→ What this task involves
Can you quote the Chevy Volt memo post below word for word, from "I was just forwarded" up to and including "legalities."?
── Text ──
Devolted:
Secret memo indicates Chevy Volt won't happen
Wednesday, January 8, 2008
Shock:
The Chevy Volt was just a marketing ploy?!
I was just forwarded a copy of a secret GM memo between
Bob Lutz and Rick Wagoner regarding GM's plans to slowly
pull the plug on the Chevy
Volt, which I'll post after I check into some
legalities.
It turns out that computer models just before the Volt
debut at NAIAS demonstrated that GM's plan to achieve 40
miles of pure electricity with the Chevy Volt simply isn't
possible without significant advances in lithium
technology. Nevertheless, GM went forward with the Volt
debut because it was too late to do anything else.
However, with all the Volt buzz at the show, GM saw an
opportunity to capitalize on the hype created by the Volt
that GM car tsar, Bob Lutz, convinced CEO, Rick Wagoner,
to pretend that the Volt was a real program as cover to
further develop fuel cell vehicles. Additionally, the
delay would give GM more time to convince Americans that
ethanol would solve America's energy problems until fuel
cell vehicles.
───
── Material provided ──
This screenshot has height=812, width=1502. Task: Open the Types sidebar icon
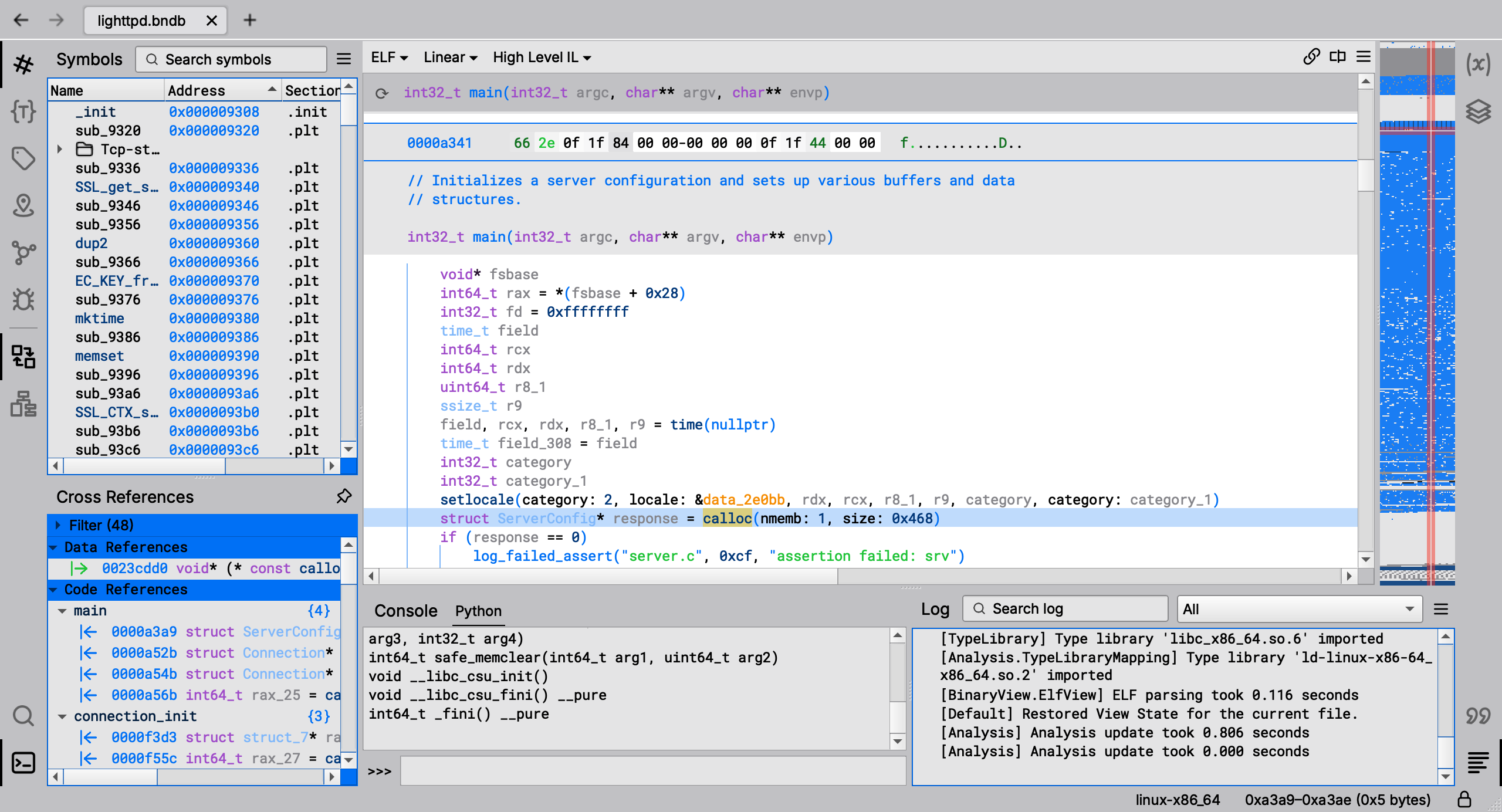pyautogui.click(x=23, y=111)
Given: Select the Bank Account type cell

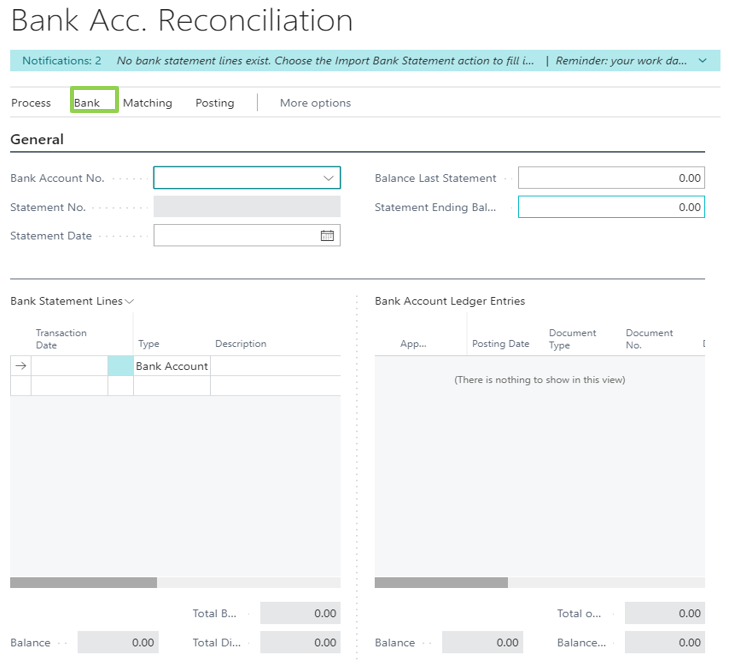Looking at the screenshot, I should tap(172, 366).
───
→ Response
I was just forwarded a copy of a secret GM memo between
Bob Lutz and Rick Wagoner regarding GM's plans to slowly
pull the plug on the Chevy
Volt, which I'll post after I check into some
legalities.